A wise heart is an understanding heart. An understanding heart is a listening heart. Wisdom, we might say, is understanding embodied or, better yet, personified. Wisdom is knowledge + understanding + simplicity x humility.

Wisdom can only grow in the soil of humility. Humility comes from the Latin word humus, which refers to rich soil. “Humility,” it has been observed, “is not thinking less of yourself, it’s thinking of yourself less.” A self-centered person cannot be a wise person.

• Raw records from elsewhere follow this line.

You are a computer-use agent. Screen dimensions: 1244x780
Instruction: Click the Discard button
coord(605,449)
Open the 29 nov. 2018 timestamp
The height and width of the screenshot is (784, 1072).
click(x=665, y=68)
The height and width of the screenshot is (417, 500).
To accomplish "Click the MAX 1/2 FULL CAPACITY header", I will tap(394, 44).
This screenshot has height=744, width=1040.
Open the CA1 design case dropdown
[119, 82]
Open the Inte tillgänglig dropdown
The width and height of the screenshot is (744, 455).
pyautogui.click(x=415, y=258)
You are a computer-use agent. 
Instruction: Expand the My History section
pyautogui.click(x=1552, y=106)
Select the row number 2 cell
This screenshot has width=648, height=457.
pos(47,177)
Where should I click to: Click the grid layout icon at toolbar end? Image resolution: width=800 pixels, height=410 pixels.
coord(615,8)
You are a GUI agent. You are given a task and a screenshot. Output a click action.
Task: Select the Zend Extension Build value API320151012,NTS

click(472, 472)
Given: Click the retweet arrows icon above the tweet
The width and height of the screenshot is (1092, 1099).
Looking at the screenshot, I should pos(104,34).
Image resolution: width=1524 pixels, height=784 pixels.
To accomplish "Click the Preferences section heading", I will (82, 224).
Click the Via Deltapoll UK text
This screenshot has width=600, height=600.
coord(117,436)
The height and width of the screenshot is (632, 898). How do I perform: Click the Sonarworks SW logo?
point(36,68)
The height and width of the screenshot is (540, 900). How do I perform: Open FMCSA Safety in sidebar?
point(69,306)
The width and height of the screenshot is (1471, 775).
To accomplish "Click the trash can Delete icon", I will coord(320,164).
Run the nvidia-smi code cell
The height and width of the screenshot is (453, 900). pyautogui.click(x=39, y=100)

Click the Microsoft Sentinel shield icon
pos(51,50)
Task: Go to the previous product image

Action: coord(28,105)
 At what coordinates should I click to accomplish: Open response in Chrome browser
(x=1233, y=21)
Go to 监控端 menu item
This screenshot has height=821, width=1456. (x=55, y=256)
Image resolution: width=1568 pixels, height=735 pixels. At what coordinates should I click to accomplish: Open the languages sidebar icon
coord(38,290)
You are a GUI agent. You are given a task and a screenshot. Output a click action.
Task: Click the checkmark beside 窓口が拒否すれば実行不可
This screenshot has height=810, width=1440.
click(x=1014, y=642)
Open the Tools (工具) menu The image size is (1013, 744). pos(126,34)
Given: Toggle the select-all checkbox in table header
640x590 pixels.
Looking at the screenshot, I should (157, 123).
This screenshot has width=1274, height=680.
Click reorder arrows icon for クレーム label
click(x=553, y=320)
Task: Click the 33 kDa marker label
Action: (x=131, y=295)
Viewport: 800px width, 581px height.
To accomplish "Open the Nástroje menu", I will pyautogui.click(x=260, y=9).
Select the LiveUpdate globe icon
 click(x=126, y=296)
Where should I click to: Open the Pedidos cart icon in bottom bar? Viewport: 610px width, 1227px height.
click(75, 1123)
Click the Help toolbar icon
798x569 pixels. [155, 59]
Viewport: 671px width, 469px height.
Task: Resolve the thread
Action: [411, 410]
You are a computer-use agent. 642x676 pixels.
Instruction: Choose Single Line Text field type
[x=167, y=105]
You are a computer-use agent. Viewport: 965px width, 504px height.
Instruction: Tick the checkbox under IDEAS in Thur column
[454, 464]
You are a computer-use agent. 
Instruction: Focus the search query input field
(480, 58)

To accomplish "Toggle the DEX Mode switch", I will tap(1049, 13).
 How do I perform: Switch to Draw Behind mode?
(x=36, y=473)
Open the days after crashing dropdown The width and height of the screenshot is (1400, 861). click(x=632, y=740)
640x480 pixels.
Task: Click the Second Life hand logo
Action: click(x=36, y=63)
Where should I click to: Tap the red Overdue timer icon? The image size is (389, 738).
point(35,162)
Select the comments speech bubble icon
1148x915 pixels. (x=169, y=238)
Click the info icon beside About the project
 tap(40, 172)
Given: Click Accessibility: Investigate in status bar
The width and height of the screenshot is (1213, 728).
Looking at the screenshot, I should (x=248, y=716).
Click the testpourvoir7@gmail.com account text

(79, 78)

Wisdom is simplicity itself. Simplicity is trusting God like a little child trusts her Mom. This is the point Saint Paul seeks to make in our second reading. All too often the phrase “all things work together for the good,” like many passages in Sacred Scripture, is ripped from its context and turned into a pious platitude, fitting for any occasion when the inevitable question, Why?, is asked in the face of suffering. Far from comforting, pious platitudes are hurtful, harmful, and often infuriating. As Rich Mullins sang concerning suffering: “… it would not hurt any less even if it could be explained.”3

Paul tempers the well-intended but misguided universality with which “all things work together for the good” is usually employed by adding “for those who love God” and “who are called according to his purpose.”4 In and of itself, suffering has no inherent meaning. Suffering needs to be redeemed and redemption, like childbirth, as Paul notes earlier in the same chapter from which our second reading is taken, is painful and life-giving.5



The suffering Jesus underwent during his Passion and Crucifixion was redemptive because he freely submitted himself when he prayed to the Father in the power of the Spirit: “if it is possible, let this cup pass from me; yet, not as I will, but as you will.”6 As Paul notes earlier in Romans: “We were indeed buried with [Christ] through baptism into death, so that, just as Christ was raised from the dead by the glory of the Father, we too might live in newness of life.”7 Baptism is your “not as I will, but as you will” offering to God. Paul, in our second reading, writes about being conformed to the image of the Son of God.8 The image of Jesus Christ is cruciform.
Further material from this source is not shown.